Or so says Philip Marchand in the National Post.
It is testament to the vagaries of literary reputation on this wilful and iniquitous planet of ours that Clark Blaise remains unknown to most Canadian readers.
For these readers the following introduction may serve. Clark Blaise was born in Fargo, N.D., in 1940. His mother was an English-Canadian woman who studied art and design in Europe. His father, Leo, was the second youngest of 19 children in a rural Quebec family. Fourteen of his siblings didn't make it to adulthood. Leo survived to become a professional boxer, bootlegger, salesman, among other occupations. He was barely literate and had an ingrained contempt, his son writes, "for anything that couldn't be sold, drunk or eaten."
Clark, their only offspring, was diagnosed as an infant with "a form of muscular dystrophy that was considered fatal," Blaise records. A thyroid extract saved his life, but left his body flabby and unco-ordinated. That the family left Fargo shortly after his birth and moved frequently during his childhood made matters worse - he was a "classic schoolyard punching bag" for a succession of new bullies in new schools. And what schools some of them were! In the late '40s, the family roamed the hookworm territory of northern Florida, in towns where students were "let out of school to watch Klan floggings, cross-burnings and lynchings."
For years he found relief in prodigious childhood feats of memorization - "I knew the county seats of every county in America," he recalls - but in early manhood he discovered the more therapeutic powers of writing fiction, a discovery reinforced by a life-changing seminar at Harvard with Bernard Malamud and by his stint at the famous writing program at the University of Iowa, where he met and married novelist Bharati Mukherjee.
In 1966, the couple moved to Montreal, where Blaise taught at Concordia (then Sir George Williams University) and joined The Montreal Storytellers, initiated by John Metcalf, which enjoyed surprising success doing readings across the city. These were "the happiest years of my life," he recalls. In 1978, the couple moved to Toronto, and two years later left Canada when the country, in Blaise's words, "turned racist." (It was a particularly nasty period of assaults on East Indians in Toronto.)
The rest is a story of teaching jobs at various institutions in the United States, near destitution at times, the awkwardness of Blaise finding his wife's acclaim, with the publication of her short story collection The Middleman and her novel Jasmine, overshadowing his. Through it all, however, he managed to write 18 books of fiction and non-fiction, including nine volumes of short stories. Some of those stories, such as "The Fabulous Eddie Brewster," rank among the best stories written on this continent in the past few decades.

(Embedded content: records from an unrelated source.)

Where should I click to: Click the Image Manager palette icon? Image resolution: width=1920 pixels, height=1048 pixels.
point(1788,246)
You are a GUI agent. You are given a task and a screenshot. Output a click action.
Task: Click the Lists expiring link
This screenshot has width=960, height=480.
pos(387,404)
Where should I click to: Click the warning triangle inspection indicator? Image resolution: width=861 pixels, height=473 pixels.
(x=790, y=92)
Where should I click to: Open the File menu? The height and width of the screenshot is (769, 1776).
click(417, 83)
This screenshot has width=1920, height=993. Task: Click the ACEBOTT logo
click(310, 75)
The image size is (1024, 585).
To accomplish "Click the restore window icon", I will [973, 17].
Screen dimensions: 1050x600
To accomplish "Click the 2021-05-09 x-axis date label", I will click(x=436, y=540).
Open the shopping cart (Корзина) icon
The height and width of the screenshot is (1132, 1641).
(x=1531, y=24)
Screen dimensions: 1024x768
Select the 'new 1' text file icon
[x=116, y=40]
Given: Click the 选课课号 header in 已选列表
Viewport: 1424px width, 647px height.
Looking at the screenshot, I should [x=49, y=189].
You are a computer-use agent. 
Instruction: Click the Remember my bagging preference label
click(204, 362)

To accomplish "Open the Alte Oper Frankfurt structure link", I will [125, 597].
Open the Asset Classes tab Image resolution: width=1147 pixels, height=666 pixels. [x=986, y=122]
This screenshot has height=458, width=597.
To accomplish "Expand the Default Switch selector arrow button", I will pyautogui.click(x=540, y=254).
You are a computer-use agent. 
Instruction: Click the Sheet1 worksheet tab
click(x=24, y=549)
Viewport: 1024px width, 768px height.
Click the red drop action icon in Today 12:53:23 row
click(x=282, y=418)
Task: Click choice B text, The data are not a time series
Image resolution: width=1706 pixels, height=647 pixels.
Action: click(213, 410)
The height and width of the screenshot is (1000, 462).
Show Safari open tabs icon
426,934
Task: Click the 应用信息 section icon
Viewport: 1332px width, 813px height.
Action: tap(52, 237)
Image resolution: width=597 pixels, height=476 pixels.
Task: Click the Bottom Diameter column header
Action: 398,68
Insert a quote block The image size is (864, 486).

These bare bones of a life story are particularly relevant in a review of Blaise's latest book, his Selected Essays, edited by John Metcalf and J.R. (Tim) Struthers (Biblioasis), because, as Blaise himself notes, "More than most authors, I am dependent on autobiography." Much of the power of his writing consists not just in the remembering of the drastic conditions of his childhood and adolescence, but also in the layered points of view he brings to that memory. Recalling his early student days, he writes, "I began to see the intellectual dimensions of my life; I wasn't just Southern, I was Southern from a Yankee perspective, and I was Yankee from a Canadian perspective, and I was Canadian from a French and English perspective, and on it went."
Blaise's stories, which are intimate, accessible and usually possessed of a strong narrative drive, practically vibrate with the tensions produced by this layering. Blaise, like every other writer, had to work through the ersatz stuff - he recalls in one essay how, tempted by the atmospherics that come almost automatically with any depiction of life in the Deep South, he wrote Southern stories "so swampy they should have been drained, then sprayed." But he learned, and his interest in the pure craft of the short story, dating back to early days with Malamud, remains strong. "The most interesting thing about a story," he writes in a characteristic observation, "is its beginning, its first paragraph, often its first sentence. More decisions are made on the basis of the first few sentences of a story than on any other part."
No matter how detached Blaise becomes in his discussion of literary craft and contemporary literature, however, he never ranges far from the nakedly personal. It is his most American quality - like Whitman he can honestly proclaim, "Who touches this book touches a man."
His candour raises one interesting question. Recalling his father's habit of abandoning promising commercial ventures and moving from town to town, Blaise writes, "Had we stayed in any of those towns and cities, we'd be millionaires now." It is tempting to speculate, in similar fashion, that if Blaise had stayed in Canada, instead of exercising his own form of wanderlust, he might have developed a stronger platform for his work and his reputation - in this country and perhaps even outside it. Canada is not so impervious to strong literary voices that it could have ignored long the continued presence of such a writer, blessed and cursed with such comprehensive awareness.